The danger of leaving things be: how the world ‘failed miserably’ in the Middle East

, by  Patrick Wintour

Joe Biden’s high-stakes visit to the Middle East to avert an all-out war raises serious questions about the level and nature of the president’s previous engagement in the region.

Just as Israel suffered a total intelligence breakdown over the horrific Hamas attacks, diplomats stand charged with their own collective system failure, at the heart of which was treating the Palestinian issue as best managed, not solved.

While the EU foreign affairs chief, Josep Borrell, said “the world has failed miserably” in the Middle East, the US national security adviser, Jake Sullivan, was forced to deny the Biden team took its eye off the ball, when asked about his claim three weeks ago that the region was “quieter” than it had been in two decades.

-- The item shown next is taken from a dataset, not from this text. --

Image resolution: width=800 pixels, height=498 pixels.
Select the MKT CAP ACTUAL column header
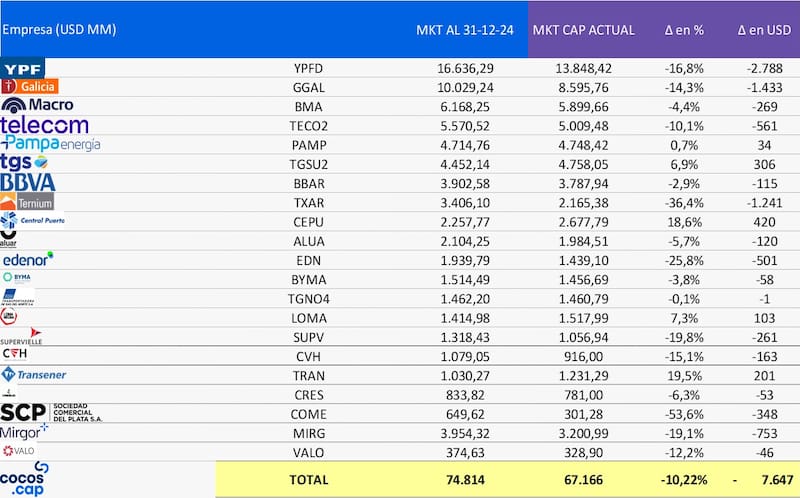(584, 30)
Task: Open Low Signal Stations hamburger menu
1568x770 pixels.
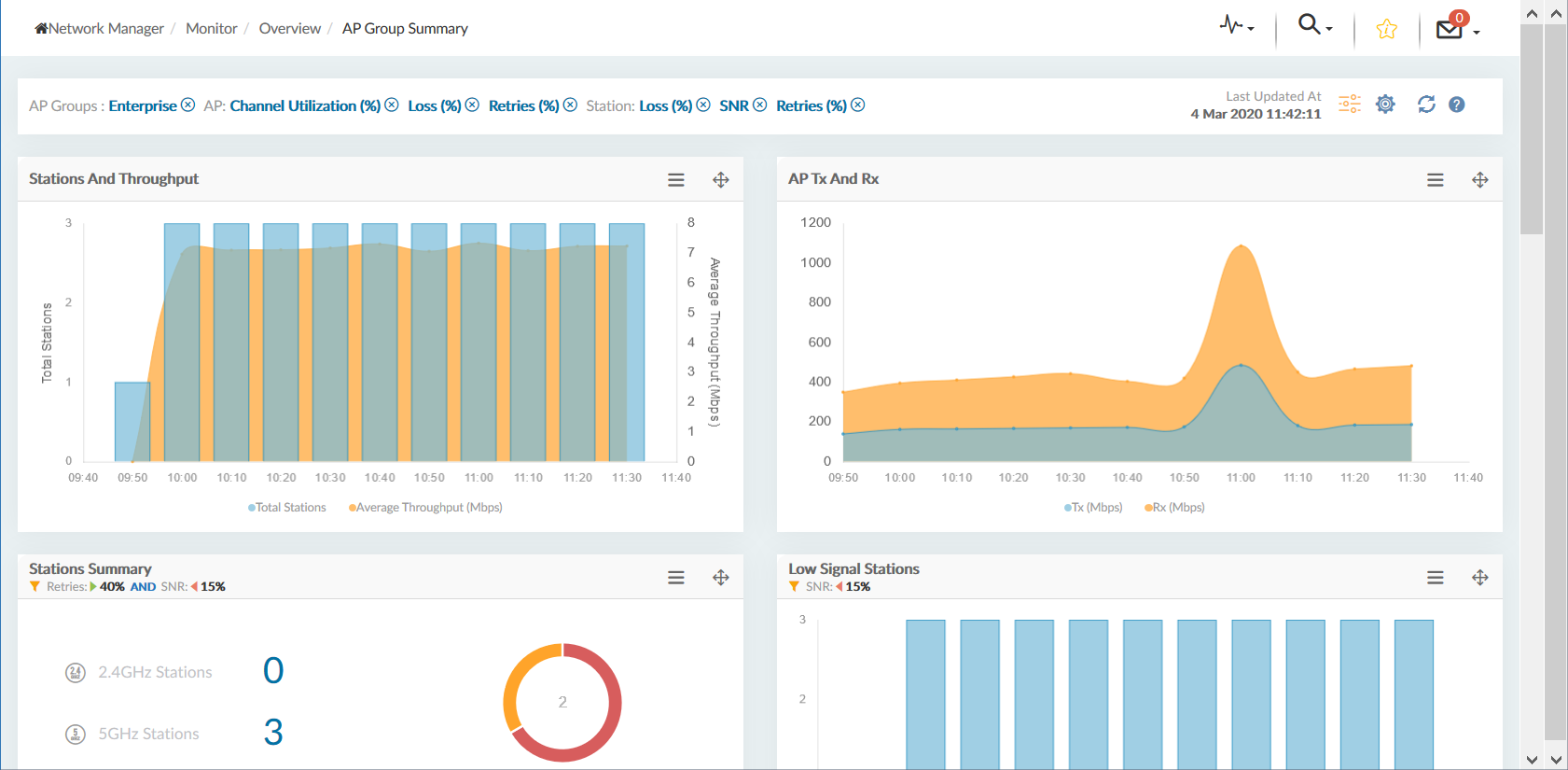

The case for the diplomats’ defence will be that their hands were tied once the dominance of the Hamas military wing in Gaza came to be mirrored by the election of Israel’s most rightwing government in history.

Coupled with that was Donald Trump’s focus on bribing Arab states to make peace with Israel while ignoring the political crisis, which only further sidelined Palestinians while emboldening their occupiers.

With hardliners in Tehran pulling the strings of myriad proxy militias, notably Hamas, the diplomats simply had no partners for peace, save the ineffectual 87-year-old Mahmoud Abbas, the head of the unpopular and under-funded Palestinian Authority in the occupied West Bank.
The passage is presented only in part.